EXERCISE A >>
Locate each row below that contains the string "cell" and copy those rows in full.

========

That gave Richard Nixon -- and Spiro Agnew, with his attacks on antiwar radicals -- the opening to bring the Daley-Wallace Democrats into their Silent Majority coalition and crush the Democrats' peace candidate, McGovern, in a 49-state landslide in 1972.
Ronald Reagan, with his love of the military, defense buildup, "evil empire" rhetoric, Reagan Doctrine of aiding anti-Communist rebels, and triumphs at the Geneva and Reykjavik summits, held the patriotism card for his party until the Cold War ended.
Since 1968, only two Democrats have been elected president. Both campaigned as non-liberals on national security and defense.
Carter won in 1976 by advertising himself as a Naval Academy graduate and protege of Admiral Rickover. He lost in 1980 after his perceived paralysis in the hostage crisis in Iran. Bill Clinton won in 1992 only because the Cold War had ended.
In 2000, neither candidate nor party could lay any pre-emptive claim to the patriotism card. But with his war rhetoric, President Bush has diverted the electorate's attention from a sick economy and reopened the old Vietnam fissure inside the Democratic Party. An extraordinary political achievement, and the president has pulled it off as the stock market has been falling for six straight weeks.
Can the president keep the country focused on war for four more weeks? If he can, he may be able to hold the House, recapture the Senate and clear the path to a Supreme Court in the image of Scalia, Rehnquist and Clarence Thomas. No wonder Tom Daschle is so irritable these days.
The president's problem is two years off. History shows that when wars end, electorates turn to domestic issues, and there is a clamor for fresh leaders -- the most famous example being Churchill's ouster even as he was meeting with Truman and Stalin at Potsdam.
In the first postwar election of 1946, the Democratic Party, which had held Congress for 14 years, lost both Houses. After the Gulf War, which had vaulted him to 91 percent approval, Bush I carried only 37 percent of the vote in 1992.
A war's end is often a valedictory for a War Party. Wilson's Democrats were ousted in 1918, as were Truman's Democrats in 1946. But a seemingly unwinnable war, such as Korea in 1952 and Vietnam in 1968, can be fatal for a president.
Yet, Karl Rove, a student of history, knows that no wartime president has been ousted as long as the war was going on, and going well. No wonder Republicans tell us this war will last a long time. Why give up the patriotism card, the highest card in the deck?

========

EXERCISE B >>
Reproduce the commentary on wartime politics from "A war's end" through "for a president.", inclusive.

[Item position entries]
========

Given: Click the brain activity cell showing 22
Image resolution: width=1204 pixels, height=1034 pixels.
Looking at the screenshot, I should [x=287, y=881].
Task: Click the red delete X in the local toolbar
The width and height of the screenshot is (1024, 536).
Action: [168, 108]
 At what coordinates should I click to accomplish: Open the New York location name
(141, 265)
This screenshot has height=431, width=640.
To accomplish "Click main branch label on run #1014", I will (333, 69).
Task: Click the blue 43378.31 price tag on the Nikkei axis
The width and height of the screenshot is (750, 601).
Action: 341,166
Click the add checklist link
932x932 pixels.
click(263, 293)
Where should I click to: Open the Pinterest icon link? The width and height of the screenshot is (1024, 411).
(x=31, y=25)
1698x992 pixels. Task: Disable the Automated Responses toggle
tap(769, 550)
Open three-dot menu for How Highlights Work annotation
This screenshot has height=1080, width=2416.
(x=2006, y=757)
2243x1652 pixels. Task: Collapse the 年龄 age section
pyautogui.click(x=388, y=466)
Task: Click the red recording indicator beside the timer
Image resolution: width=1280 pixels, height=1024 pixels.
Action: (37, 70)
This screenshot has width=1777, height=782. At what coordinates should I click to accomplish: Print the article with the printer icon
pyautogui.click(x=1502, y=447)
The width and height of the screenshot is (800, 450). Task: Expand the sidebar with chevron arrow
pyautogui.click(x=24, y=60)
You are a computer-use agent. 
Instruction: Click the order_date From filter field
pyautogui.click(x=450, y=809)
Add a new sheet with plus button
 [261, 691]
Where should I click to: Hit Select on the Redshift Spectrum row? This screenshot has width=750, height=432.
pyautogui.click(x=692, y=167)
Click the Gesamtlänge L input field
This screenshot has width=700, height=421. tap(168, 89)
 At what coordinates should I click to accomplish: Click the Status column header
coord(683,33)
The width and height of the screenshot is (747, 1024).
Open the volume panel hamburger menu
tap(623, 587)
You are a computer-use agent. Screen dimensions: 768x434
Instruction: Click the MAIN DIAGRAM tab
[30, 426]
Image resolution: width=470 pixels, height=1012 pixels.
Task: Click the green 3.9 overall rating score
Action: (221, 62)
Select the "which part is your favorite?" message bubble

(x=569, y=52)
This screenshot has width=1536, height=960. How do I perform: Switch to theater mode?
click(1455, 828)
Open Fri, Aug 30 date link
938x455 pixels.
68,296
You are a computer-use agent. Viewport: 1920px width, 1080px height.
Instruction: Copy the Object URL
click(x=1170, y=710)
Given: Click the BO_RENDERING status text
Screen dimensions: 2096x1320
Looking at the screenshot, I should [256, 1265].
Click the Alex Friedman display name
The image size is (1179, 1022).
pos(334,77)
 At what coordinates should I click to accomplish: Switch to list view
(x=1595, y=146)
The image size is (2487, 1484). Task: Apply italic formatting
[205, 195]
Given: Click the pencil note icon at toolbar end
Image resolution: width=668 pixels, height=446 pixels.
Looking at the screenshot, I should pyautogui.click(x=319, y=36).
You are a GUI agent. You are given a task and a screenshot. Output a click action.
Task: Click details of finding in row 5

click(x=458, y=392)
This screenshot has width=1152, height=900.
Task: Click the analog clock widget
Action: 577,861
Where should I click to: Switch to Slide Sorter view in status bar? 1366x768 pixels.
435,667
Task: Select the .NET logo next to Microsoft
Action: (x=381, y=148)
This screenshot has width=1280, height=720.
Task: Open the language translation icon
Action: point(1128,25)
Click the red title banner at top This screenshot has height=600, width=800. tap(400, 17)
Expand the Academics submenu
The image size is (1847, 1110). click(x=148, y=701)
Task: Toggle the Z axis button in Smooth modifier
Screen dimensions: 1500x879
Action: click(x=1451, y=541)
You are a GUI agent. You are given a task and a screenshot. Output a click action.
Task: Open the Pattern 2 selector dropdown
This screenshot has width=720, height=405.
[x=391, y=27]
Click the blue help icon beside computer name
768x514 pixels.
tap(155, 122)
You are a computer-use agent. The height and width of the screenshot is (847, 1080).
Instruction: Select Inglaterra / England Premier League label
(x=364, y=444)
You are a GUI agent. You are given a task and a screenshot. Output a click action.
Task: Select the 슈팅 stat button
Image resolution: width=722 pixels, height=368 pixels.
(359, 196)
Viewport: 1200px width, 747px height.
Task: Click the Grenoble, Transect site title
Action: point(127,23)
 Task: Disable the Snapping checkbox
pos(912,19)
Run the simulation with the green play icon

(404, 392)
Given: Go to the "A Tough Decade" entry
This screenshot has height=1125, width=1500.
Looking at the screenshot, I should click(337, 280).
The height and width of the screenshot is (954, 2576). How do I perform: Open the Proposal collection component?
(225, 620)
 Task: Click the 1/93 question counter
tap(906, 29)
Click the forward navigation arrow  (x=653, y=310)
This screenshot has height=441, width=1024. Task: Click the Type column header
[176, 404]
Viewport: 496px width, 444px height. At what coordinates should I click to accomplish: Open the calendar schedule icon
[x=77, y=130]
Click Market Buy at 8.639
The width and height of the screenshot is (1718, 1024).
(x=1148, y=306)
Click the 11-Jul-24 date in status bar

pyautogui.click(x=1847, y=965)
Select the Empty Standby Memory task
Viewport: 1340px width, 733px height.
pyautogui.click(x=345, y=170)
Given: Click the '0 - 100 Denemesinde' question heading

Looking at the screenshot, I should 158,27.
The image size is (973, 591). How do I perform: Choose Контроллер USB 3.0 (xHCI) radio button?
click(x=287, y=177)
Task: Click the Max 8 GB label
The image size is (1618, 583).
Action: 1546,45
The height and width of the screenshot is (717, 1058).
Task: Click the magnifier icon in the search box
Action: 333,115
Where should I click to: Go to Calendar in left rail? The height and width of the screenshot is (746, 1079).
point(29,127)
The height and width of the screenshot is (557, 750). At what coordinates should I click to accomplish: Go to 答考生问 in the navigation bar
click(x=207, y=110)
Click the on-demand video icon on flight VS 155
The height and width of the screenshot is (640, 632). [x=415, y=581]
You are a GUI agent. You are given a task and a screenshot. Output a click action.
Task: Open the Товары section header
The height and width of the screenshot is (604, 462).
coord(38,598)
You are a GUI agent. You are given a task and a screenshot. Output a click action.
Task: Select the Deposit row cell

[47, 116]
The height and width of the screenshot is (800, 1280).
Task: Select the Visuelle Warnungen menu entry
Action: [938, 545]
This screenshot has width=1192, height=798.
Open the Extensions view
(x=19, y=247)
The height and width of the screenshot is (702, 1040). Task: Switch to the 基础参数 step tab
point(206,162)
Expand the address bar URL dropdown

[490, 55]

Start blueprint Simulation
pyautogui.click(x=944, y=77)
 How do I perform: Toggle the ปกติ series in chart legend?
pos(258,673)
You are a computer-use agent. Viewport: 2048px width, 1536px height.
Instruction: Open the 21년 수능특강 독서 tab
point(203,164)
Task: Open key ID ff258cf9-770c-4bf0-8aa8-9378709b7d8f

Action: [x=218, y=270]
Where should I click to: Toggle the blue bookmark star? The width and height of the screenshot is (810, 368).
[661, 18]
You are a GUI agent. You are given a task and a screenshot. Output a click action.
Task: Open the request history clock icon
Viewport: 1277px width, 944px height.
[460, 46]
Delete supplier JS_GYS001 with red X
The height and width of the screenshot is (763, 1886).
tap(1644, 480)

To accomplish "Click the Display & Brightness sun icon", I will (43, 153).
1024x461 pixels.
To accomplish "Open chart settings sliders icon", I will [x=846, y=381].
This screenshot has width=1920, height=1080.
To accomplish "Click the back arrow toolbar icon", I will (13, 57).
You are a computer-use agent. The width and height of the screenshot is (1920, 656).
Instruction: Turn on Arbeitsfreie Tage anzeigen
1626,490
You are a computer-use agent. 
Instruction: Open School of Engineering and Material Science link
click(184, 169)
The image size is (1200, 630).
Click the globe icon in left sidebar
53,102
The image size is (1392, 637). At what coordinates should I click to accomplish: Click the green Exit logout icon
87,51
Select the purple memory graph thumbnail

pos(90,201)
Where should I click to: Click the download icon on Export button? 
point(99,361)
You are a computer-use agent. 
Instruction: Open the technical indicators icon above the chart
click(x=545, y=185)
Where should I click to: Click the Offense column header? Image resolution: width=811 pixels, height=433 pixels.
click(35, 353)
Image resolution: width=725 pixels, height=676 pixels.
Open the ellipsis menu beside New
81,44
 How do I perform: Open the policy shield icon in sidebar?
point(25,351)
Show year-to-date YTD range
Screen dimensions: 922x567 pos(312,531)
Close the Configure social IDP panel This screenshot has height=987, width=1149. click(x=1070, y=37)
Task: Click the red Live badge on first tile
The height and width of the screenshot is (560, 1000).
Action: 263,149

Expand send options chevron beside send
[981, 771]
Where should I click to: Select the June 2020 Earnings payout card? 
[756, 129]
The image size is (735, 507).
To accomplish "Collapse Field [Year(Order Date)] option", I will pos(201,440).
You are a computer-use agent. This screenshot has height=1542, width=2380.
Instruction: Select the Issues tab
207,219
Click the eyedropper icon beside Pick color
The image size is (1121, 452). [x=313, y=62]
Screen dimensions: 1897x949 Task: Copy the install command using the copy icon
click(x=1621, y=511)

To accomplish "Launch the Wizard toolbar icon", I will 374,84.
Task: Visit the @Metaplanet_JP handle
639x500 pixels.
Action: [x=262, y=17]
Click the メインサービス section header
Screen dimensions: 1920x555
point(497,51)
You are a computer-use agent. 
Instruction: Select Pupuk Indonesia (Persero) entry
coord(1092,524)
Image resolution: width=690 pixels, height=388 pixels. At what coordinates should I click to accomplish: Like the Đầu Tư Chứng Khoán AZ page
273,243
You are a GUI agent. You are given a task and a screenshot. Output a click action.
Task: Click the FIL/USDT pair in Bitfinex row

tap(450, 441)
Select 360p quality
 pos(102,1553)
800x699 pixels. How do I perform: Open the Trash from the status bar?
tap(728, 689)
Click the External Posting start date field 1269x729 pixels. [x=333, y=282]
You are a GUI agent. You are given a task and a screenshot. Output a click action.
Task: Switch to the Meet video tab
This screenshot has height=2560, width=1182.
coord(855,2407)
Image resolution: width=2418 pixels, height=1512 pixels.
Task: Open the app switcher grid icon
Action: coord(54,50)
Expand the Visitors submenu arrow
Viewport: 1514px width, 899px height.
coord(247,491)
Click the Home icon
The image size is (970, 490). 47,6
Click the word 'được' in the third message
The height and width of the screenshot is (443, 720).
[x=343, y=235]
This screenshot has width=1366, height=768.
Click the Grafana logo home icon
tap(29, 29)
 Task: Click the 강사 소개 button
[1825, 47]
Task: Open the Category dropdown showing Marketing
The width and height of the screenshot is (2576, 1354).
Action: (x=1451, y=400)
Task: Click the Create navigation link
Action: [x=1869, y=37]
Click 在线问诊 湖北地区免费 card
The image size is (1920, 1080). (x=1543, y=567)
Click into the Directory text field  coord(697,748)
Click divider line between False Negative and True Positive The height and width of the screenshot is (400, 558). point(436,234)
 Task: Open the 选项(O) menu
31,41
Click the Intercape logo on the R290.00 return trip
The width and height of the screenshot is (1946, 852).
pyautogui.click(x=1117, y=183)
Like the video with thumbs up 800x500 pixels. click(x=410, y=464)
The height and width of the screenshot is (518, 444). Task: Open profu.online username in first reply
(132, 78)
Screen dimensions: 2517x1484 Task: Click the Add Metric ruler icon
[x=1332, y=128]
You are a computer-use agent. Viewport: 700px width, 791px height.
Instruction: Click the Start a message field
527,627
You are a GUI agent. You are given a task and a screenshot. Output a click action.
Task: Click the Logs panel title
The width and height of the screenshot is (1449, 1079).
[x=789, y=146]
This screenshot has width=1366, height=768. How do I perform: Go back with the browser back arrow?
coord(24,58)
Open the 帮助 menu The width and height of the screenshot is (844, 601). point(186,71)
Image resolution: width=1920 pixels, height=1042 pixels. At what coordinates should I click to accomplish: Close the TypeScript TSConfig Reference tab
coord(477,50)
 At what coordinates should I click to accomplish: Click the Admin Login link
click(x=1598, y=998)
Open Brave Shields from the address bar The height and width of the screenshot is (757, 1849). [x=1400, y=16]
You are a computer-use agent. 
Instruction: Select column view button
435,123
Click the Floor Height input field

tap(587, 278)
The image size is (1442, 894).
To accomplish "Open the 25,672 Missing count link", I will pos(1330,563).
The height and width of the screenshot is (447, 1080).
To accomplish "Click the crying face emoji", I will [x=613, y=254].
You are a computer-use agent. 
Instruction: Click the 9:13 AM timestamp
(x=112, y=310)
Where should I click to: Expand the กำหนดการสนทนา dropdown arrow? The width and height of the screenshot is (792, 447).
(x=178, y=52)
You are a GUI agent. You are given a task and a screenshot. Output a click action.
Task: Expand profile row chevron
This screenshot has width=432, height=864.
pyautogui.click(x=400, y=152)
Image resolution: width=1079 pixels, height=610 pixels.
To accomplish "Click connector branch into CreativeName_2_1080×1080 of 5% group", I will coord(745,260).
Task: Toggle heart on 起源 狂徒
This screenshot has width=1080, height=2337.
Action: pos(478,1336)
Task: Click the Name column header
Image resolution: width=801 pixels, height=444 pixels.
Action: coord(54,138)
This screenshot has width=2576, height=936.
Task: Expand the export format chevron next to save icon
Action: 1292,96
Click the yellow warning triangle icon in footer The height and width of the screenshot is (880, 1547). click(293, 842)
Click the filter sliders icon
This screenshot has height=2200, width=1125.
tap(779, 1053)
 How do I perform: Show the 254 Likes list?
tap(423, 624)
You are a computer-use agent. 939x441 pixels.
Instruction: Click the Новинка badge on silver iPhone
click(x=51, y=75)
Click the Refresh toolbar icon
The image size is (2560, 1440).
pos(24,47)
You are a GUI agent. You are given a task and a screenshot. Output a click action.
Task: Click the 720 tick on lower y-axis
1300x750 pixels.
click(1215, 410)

========

FINAL ANSWER A >>
Given: Click the brain activity cell showing 22
Task: Select the Deposit row cell

FINAL ANSWER B >>
A war's end is often a valedictory for a War Party. Wilson's Democrats were ousted in 1918, as were Truman's Democrats in 1946. But a seemingly unwinnable war, such as Korea in 1952 and Vietnam in 1968, can be fatal for a president.